--- Given task ---
Reproduce the listing below verbatim, line for line.

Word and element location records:
━━━━━━━━━━━━━━━━

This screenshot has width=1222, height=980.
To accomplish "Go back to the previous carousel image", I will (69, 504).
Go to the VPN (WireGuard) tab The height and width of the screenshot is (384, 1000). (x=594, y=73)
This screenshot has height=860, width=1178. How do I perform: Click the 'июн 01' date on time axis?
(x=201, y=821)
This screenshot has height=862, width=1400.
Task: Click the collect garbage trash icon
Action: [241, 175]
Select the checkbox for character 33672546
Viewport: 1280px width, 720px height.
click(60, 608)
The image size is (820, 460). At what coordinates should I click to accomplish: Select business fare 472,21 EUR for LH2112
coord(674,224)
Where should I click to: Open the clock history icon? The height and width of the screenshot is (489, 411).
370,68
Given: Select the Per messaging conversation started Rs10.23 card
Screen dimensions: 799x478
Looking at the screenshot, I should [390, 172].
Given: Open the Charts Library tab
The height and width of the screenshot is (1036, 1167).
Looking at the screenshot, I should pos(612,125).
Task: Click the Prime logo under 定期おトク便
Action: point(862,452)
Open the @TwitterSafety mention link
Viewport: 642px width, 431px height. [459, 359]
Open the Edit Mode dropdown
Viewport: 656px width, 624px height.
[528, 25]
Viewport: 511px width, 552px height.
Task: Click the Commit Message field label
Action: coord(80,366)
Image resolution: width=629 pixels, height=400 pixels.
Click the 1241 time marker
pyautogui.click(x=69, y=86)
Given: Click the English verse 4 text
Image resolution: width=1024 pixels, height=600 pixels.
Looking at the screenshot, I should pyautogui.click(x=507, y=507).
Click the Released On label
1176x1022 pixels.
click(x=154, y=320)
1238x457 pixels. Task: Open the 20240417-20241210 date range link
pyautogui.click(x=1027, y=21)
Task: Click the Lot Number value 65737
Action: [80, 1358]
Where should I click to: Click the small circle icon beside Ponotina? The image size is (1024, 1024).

━━━━━━━━━━━━━━━━

--- Correct response ---
This screenshot has width=1222, height=980.
To accomplish "Go back to the previous carousel image", I will (69, 504).
Go to the VPN (WireGuard) tab The height and width of the screenshot is (384, 1000). (x=594, y=73)
This screenshot has height=860, width=1178. How do I perform: Click the 'июн 01' date on time axis?
(x=201, y=821)
This screenshot has height=862, width=1400.
Task: Click the collect garbage trash icon
Action: [241, 175]
Select the checkbox for character 33672546
Viewport: 1280px width, 720px height.
click(60, 608)
The image size is (820, 460). At what coordinates should I click to accomplish: Select business fare 472,21 EUR for LH2112
coord(674,224)
Where should I click to: Open the clock history icon? The height and width of the screenshot is (489, 411).
370,68
Given: Select the Per messaging conversation started Rs10.23 card
Screen dimensions: 799x478
Looking at the screenshot, I should [390, 172].
Given: Open the Charts Library tab
The height and width of the screenshot is (1036, 1167).
Looking at the screenshot, I should pos(612,125).
Task: Click the Prime logo under 定期おトク便
Action: point(862,452)
Open the @TwitterSafety mention link
Viewport: 642px width, 431px height. [459, 359]
Open the Edit Mode dropdown
Viewport: 656px width, 624px height.
[528, 25]
Viewport: 511px width, 552px height.
Task: Click the Commit Message field label
Action: coord(80,366)
Image resolution: width=629 pixels, height=400 pixels.
Click the 1241 time marker
pyautogui.click(x=69, y=86)
Given: Click the English verse 4 text
Image resolution: width=1024 pixels, height=600 pixels.
Looking at the screenshot, I should pyautogui.click(x=507, y=507).
Click the Released On label
1176x1022 pixels.
click(x=154, y=320)
1238x457 pixels. Task: Open the 20240417-20241210 date range link
pyautogui.click(x=1027, y=21)
Task: Click the Lot Number value 65737
Action: [80, 1358]
Where should I click to: Click the small circle icon beside Ponotina? The image size is (1024, 1024).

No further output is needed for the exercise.